Wednesday, May 14, 2008


When I was a kid in Tinley Park, I loved those first spring days when you no longer could smell winter in the air. Instead, you would wake up in the morning to the lush smell of new growth and fresh earth filling your nostrils.

Yesterday morning I opened the back door to let Molly out and the smell of Florida's springtime smacked me in the face, smoke and humidity. Almost every spring in Florida we get 'wild fires'. The term 'wild fires' is a misnomer, because almost all of them are set by arsonists. Stupid people with no regard for the other people around them. Mark told me that he didn't think anyone would really set fires on purpose. I had to set him straight on that, because when I was a kid I loved fire.

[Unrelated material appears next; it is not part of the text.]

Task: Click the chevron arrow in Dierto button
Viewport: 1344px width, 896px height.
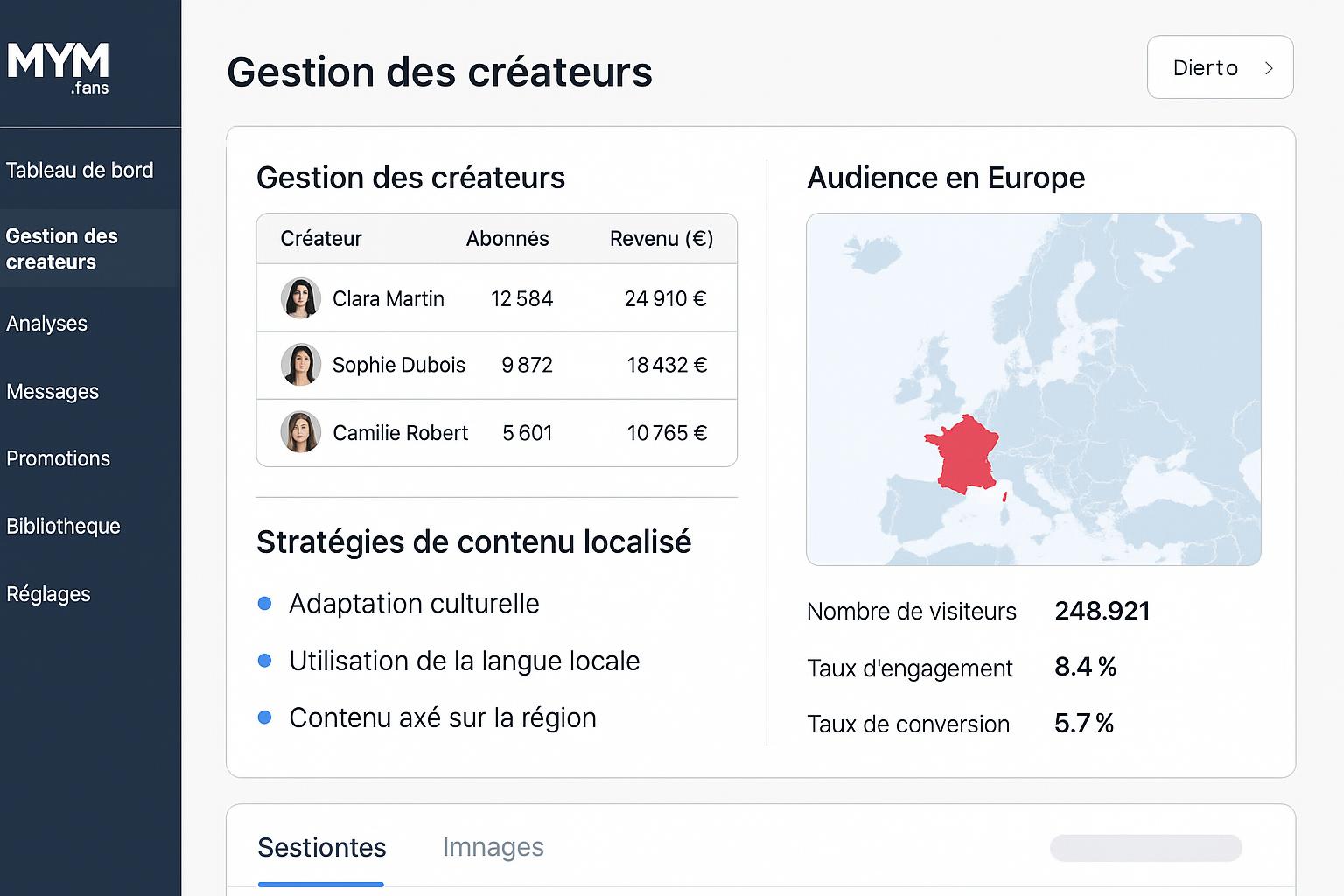Action: point(1269,68)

One of my chores as a kid was to take the trash out to the back of our yard and burn it. It was a task that I truly enjoyed. I would spend quite a bit of time arranging all the trash into a little town, using milk cartons and boxes as buildings, and sometimes even including my brothers toy cars and my sisters dolls. When I got everything set just right, the fire storm started. I loved seeing the flames spread across the 'town', slowly heading for my sisters hapless dolls and engulfing the plastic cars on the way. Every once in a while I'd throw a single sheet of newspaper over the town, just to watch it burst into flames and add to the excitement.

I finally got over my fascination with fire as I grew older, but that knowledge did come in handy. It is notable that when I was in Boy Scouts, one thing I was better at than anyone else was starting campfires. Even now, when Mark wants to barbeque, he always asks me to start the fire. I am exceptionally good at it.

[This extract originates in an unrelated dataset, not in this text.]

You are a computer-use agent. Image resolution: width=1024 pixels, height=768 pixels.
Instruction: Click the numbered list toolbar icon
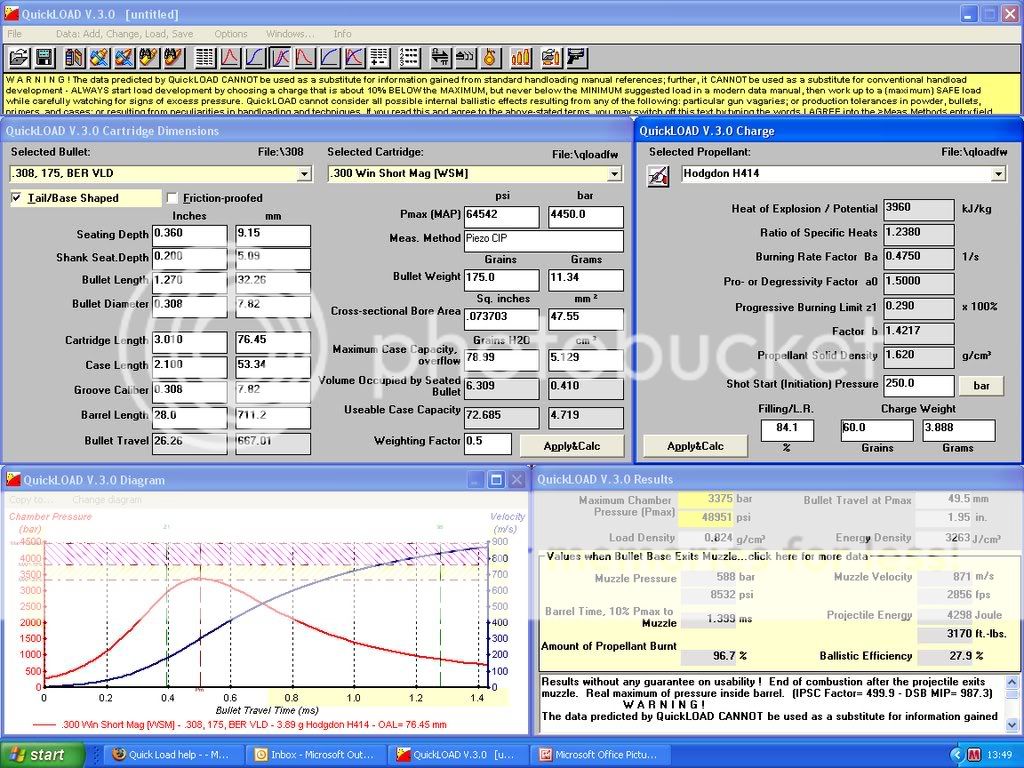click(x=410, y=57)

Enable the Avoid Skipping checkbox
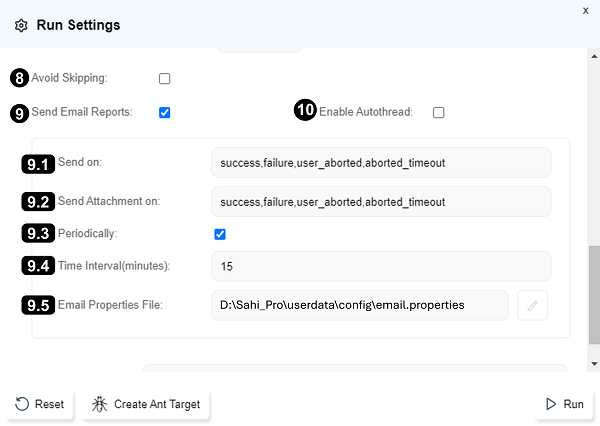click(x=165, y=78)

  1. You stunk to high heaven when you returned from the fire pit.We presumed that was to cover up the smell of dad's Camels. The most dangerous thing that you would do was to put closed cans of pork and beans in the fire and blow up the back yard.The burning Barbies from the second story were very upseting.We're glad you got help.

  2. First of all, I didn't start smoking until I was fifteen and I never smoked dads. I stole my own from the Jewel.
    Second, I never blew up cans of pork and beans, only combustible paper products.
    Third, Barbies from the second story?
    Put another Ken on the Barbie.

  3. Yes, flaming Barbies from the second story window. Only later did we learn that Ken was on the Barbie. The whole house fan would suck those fumes into the house. Your mother just thought that you were in the fire pit again.You smelled much more tasty when you later worked at the Flaming Pizza Joint.

  4. Oh my! I hope you put those fires out all the way before you left them.